Monday, April 12, 2010

Feeding the Multitudes

Yesterday, we had a glorious Lord's Day. Worship, rest and fellowship is the order of the day for us each Sunday. Nothing like having a few friends over after know, oh, 70 or so. As a very dear young lady was helping in the kitchen, she requested my bread recipe. While I confess, it may not be the same loaf twice around here, it is usually pretty tasty no matter what. And I know the Lord fed over 5,000 with five loaves. But here, a couple disappeared rather quickly with just a handful of young'n's. Maybe it was the peanut butter and jam...or greed? We'll say pbj. Think the best. And by handful, I mean 30 or so. You know, just a few.

And while I am one of those home-schooling, denim skirt-wearing, grain-grinding kind of gals, this recipe is the one we go to for quick, easy and yummy all in one package...white flour and all.

Anyway, here goes...

4 cups warm water

8 TBS softened butter

4 TBS yeast (I use instant)

2 TBS kosher salt (sea salt works well....if regular table salt, decrease by half)

1 cup sugar (choose your poison...mine is organic evaporated cane juice)

4 eggs (the emulsifier of choice, replaces soy lecithin)

1 cup oats, moistened (I used quick and about 1/2 cup water)

12 3/4 cups flour (here you may use your flour of choice, or combination of grains)
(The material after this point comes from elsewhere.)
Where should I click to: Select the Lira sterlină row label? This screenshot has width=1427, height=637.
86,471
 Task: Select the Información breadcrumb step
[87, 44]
In your handy-dandy mixer (Electrolux for my bread, Kitchenaid for other recipes), mix all these ingredients until the dough is elastic and pulls away from the bowl. If it is too sticky, add more flour a little at a time. Resist the temptation to dump a cup! TBS at a time will do.

Now, here is where you make a choice. Rolls or loaves? Or both! For loaves, pull off as much as needed and shape. I pinch off my dough and using as little effort as possible (for the dough's sake, not mine!), smooth it from top to bottom. I realize this is hard to imagine without photos. Maybe a dough tutorial will follow later. Maybe. Put the loaves into pans with parchment paper (no greasing necessary). Allow to rise to desired fullness (about half an hour). Bake at 350 degrees F, for half an hour.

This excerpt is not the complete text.